Return the real part of the complex argument.

Parameters:: val (array_like) – Input array.
Returns:: out – The real component of the complex argument. If val is real, the type of val is used for the output. If val has complex elements, the returned type is float.
Return type:: ndarray or scalar

See also

real_if_close, imag, angle

Examples

>>> a = np.array([1+2j, 3+4j, 5+6j])
>>> a.real
array([1.,  3.,  5.])
>>> a.real = 9
>>> a
array([9.+2.j,  9.+4.j,  9.+6.j])
>>> a.real = np.array([9, 8, 7])
>>> a
array([9.+2.j,  8.+4.j,  7.+6.j])
>>> np.real(1 + 1j)
1.0

mxnet.numpy.multiarray.reciprocal(x, out=None, **kwargs)¶

Return the reciprocal of the argument, element-wise. Calculates 1/x.

Parameters:

x (ndarray or scalar) – The values whose reciprocals are required.
out (ndarray or None, optional) – A location into which the result is stored. If provided, it must have the same shape as the input. If not provided or None, a freshly-allocated array is returned.

Returns:

y – Output array is same shape and type as x. This is a scalar if x is a scalar.

Return type:

ndarray or scalar

Examples

>>> np.reciprocal(2.)
0.5
>>> x = np.array([1, 2., 3.33])
>>> np.reciprocal(x)
array([1.       , 0.5      , 0.3003003])

▶ [Instruction 1]: Print the lines of the entries exactly, starting at the line that contains "Find the location of a particular element. The height" and ending at the last line of the entries.

▶ [Recorded information]:
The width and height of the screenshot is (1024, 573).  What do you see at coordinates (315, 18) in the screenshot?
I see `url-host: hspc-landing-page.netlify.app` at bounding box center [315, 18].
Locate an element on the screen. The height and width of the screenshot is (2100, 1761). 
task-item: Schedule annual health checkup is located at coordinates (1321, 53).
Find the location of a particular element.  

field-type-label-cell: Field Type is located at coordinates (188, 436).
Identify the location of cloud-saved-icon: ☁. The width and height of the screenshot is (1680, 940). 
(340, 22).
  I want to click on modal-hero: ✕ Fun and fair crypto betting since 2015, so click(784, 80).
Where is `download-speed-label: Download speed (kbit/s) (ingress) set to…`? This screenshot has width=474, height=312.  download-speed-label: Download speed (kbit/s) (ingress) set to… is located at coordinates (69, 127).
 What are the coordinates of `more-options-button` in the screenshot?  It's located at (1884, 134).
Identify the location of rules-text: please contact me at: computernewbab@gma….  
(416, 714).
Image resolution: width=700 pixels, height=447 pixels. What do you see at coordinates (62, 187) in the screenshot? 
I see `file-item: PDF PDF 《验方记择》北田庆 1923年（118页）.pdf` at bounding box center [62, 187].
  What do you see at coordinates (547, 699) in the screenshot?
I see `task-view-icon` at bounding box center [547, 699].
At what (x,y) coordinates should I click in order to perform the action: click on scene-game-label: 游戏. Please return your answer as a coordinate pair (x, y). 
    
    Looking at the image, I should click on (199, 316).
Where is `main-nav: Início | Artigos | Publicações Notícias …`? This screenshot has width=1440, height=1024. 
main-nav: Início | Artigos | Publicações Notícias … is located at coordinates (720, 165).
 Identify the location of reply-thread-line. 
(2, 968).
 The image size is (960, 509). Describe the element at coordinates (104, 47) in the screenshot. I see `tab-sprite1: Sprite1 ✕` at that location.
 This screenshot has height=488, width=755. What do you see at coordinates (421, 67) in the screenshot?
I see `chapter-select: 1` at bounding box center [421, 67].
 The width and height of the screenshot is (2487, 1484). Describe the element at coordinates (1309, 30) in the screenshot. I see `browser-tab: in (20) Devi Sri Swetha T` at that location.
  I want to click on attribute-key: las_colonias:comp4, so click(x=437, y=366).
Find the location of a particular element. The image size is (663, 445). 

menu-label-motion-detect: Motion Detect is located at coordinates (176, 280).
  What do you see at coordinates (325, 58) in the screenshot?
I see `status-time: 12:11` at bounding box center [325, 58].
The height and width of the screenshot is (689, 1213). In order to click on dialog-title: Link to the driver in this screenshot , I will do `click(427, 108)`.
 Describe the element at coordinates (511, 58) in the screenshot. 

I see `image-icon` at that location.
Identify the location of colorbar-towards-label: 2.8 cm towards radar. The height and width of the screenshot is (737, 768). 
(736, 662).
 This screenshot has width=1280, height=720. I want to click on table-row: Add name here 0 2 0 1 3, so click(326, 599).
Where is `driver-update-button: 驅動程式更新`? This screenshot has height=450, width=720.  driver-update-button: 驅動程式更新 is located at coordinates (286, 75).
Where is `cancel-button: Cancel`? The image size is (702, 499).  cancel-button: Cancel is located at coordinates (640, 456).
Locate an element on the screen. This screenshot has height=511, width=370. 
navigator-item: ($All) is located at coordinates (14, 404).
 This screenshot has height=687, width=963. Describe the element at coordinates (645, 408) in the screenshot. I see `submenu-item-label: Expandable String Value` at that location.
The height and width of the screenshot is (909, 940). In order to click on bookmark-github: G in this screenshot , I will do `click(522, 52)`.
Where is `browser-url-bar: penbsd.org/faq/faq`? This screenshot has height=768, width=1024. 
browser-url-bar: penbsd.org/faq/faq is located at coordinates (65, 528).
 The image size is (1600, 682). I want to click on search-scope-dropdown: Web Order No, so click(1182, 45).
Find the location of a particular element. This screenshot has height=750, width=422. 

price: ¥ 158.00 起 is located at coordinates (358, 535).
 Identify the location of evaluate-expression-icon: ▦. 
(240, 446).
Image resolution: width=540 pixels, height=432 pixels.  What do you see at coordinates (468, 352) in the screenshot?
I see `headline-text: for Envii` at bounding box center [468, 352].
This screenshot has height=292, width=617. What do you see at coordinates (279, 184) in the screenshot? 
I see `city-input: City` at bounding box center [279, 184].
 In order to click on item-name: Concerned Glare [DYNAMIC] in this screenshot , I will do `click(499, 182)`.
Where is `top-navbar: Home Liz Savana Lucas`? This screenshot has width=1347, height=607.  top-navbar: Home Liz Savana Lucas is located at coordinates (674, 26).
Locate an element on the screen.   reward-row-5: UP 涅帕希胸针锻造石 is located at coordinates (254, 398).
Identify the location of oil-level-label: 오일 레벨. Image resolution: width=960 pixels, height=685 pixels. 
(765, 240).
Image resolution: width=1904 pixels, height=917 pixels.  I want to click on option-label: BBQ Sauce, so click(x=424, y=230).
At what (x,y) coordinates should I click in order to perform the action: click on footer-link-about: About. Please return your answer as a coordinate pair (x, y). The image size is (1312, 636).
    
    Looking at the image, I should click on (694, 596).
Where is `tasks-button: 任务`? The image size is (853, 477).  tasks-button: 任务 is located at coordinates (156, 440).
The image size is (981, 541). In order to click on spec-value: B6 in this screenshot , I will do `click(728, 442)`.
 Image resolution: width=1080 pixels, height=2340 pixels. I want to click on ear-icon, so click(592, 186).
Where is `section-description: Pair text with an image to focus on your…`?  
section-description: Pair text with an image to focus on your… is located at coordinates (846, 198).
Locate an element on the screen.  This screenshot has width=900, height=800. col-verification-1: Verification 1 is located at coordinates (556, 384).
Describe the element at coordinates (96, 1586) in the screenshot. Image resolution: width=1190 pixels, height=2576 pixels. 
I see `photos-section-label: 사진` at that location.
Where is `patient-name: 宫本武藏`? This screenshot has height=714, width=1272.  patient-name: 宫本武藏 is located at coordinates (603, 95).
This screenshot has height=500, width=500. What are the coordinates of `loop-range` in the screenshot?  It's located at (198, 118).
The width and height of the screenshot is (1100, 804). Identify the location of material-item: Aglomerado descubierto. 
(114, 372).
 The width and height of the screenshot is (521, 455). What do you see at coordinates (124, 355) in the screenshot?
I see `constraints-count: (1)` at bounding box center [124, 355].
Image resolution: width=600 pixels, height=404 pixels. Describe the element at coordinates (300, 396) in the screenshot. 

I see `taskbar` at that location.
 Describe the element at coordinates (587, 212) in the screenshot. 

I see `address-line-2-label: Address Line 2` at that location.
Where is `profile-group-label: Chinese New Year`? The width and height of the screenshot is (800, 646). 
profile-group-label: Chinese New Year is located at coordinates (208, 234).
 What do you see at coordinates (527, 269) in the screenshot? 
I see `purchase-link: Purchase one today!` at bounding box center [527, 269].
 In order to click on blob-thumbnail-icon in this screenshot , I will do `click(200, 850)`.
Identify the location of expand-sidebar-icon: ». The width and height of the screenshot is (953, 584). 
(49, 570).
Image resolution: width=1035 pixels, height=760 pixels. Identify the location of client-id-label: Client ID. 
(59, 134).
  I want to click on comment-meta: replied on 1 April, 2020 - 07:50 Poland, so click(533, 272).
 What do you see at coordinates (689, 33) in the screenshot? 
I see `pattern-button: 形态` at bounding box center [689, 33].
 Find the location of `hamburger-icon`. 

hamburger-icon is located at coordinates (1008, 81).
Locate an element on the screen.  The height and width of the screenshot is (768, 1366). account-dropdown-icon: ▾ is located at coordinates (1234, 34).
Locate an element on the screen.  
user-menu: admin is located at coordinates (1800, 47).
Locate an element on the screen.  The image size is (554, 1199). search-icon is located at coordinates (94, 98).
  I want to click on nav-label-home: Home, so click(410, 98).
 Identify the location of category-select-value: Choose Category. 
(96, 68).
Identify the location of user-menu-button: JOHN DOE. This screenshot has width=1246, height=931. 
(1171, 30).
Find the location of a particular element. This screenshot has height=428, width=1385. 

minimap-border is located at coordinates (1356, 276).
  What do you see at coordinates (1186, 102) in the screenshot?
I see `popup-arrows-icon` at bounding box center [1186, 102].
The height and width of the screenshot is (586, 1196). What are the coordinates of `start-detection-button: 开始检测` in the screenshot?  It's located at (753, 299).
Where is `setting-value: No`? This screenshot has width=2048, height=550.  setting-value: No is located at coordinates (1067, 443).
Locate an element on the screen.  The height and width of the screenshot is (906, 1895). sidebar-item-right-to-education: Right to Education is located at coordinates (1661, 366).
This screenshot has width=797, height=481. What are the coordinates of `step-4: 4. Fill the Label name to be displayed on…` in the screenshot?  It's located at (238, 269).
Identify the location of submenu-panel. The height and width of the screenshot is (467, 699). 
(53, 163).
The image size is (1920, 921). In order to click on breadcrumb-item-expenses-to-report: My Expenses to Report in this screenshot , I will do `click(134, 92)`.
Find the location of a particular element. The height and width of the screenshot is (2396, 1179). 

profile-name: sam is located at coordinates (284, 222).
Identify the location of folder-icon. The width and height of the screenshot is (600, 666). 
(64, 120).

▶ [Instruction 2]:
Answer these questions from the excerpt:
(a) What type is returned for the real part when val has complex elements?
(b) What does the reciprocal function calculate?
(c) What output does the excerpt show for np.reciprocal(2.)?

▶ [Expected answer 1]:
Find the location of a particular element. The height and width of the screenshot is (2396, 1179). 

profile-name: sam is located at coordinates (284, 222).
Identify the location of folder-icon. The width and height of the screenshot is (600, 666). 
(64, 120).

▶ [Expected answer 2]:
(a) Float.
(b) 1/x, element-wise.
(c) 0.5